Levelling Up: Against a backdrop of ongoing uncertainty, it’s vital to focus on what we can achieve.
Since the much heralded ‘Levelling Up White Paper’ was released in February this year, it is fair to say we’ve had nothing but economic and political instability with soaring living costs, and the ongoing energy crisis through to the churn in UK government. The last eight weeks have been particularly challenging with reports pointing to the North South gap widening.
The Paper acknowledged ‘there has been no shortage of attempts to tackle geographical disparities’ but ‘these have been insufficient to close the widening gap’ in part because they have been ‘short-term’ and ‘lacked scale’. For some of those who have spent careers addressing inequality in their communities, one of the potential highlights of the Paper was it spotlighting that ‘system change is not about a string of shiny, but ultimately short-lived, new policy initiatives. It is about root and branch reform’. These kinds of statements positioned the policy as delivering long term, cross party
, commitment to addressing inequality through strategic responses that would outlive governments. This echoed feedback those on the front line have given for years about the challenges of delivering real change in a policy context driven by election cycles. However, the evidence of the last few months is that concerns from many - that the Paper lacked the detail and teeth to enable it to deliver this change in approach - were valid.

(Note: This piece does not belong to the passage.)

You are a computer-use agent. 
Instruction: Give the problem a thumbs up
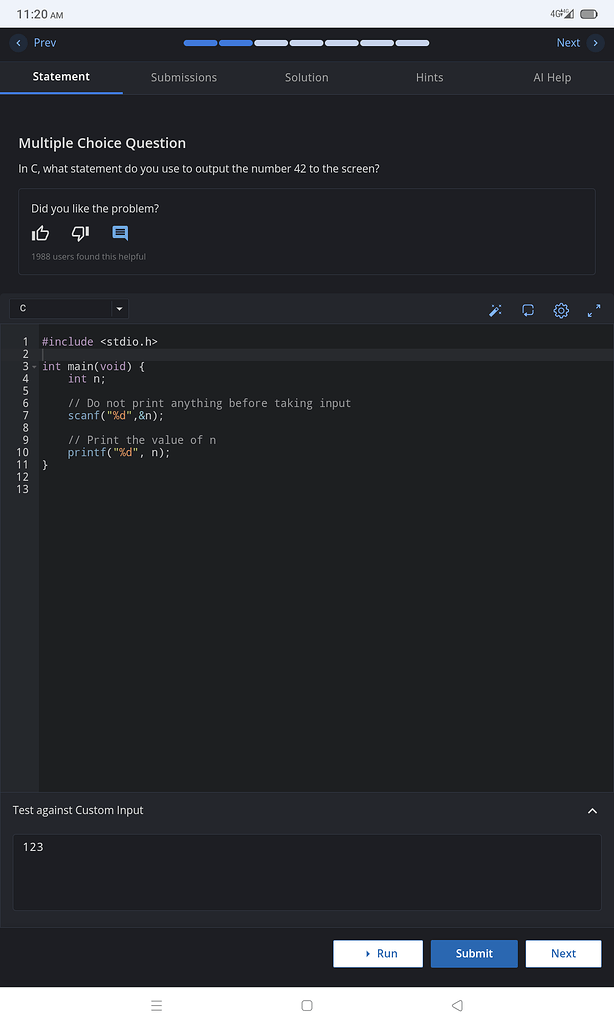pos(40,233)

Built environment can play pivotal role
While only time will show how the political landscape settles, we know many of our public sector clients are having to draw on their experience of delivering through challenging times to think about how to shape their plans for the upcoming years. Through RLB’s work with combined, regional and local authorities, from advising on delivery strategy for quality affordable homes to connecting communities through forward looking urban design, we know as built environment consultants there is a huge role we can play. We are acutely aware that the buildings and associated, green, social and economic infrastructure are key to both how equal, resilient and sustainable our country will be, and we get to see first-hand how our clients find ways to continue to deliver for their communities.

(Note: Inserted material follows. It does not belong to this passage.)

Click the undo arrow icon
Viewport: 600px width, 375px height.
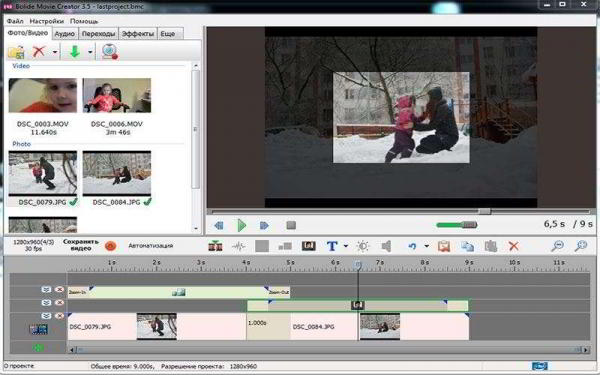pos(412,246)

One of the challenges many people raised about the way the initial Levelling Up funding was distributed was the sheer amount of time and effort needed when competing against other areas to secure funds. Should the uncertainty we’ve experienced over recent weeks continue into the winter, we know many of our public sector clients will have projects in pressing need of delivery that they’ll be looking to find ways to accelerate. Where innovative ways of delivering the change communities need can be found, we shouldn’t shy aware from sharing best practice and collaboration may enable more impact to be made. This collaboration may be increasingly important in driving progress in challenging times.
Focus on what can be achieved
While access to funding is critical for many projects, and political uncertainty creates huge challenges, we are seeing examples of public sector organisations finding ways to bring momentum and progress to these difficult times. Estate optimisation aimed at maximising benefits from built assets, whether through estate rationalisation or reuse, have already helped many clients. As they continue to deliver their sustainability and carbon targets many are revisiting this work to deliver better, smarter, greener facilities.
Clients are focusing on areas of delivery on frameworks that enable their projects to succeed. We are seeing clients putting plans in place to improve implementation of sustainability and digital strategies, making sure projects delivered in the future will support transformation in this area, and in doing so meeting criteria for other funding. Others are preparing for a world where we will see refurb and reuse of existing buildings increasing. They are thinking not only about what that means for their own projects, but also how development control functions will find the right balance between challenging and encouraging the private sector to do the same. Now is also the time to make sure plans are in place to implement the Building Safety Act, and to look ahead to changes that may come with the Procurement Bill.
The winter may involve navigating ongoing uncertainty. But focusing on what we can achieve and working together to not only identify the challenges but explore the solutions on how to prioritise communities and shift regional inequalities to support people and places has to be the way forward.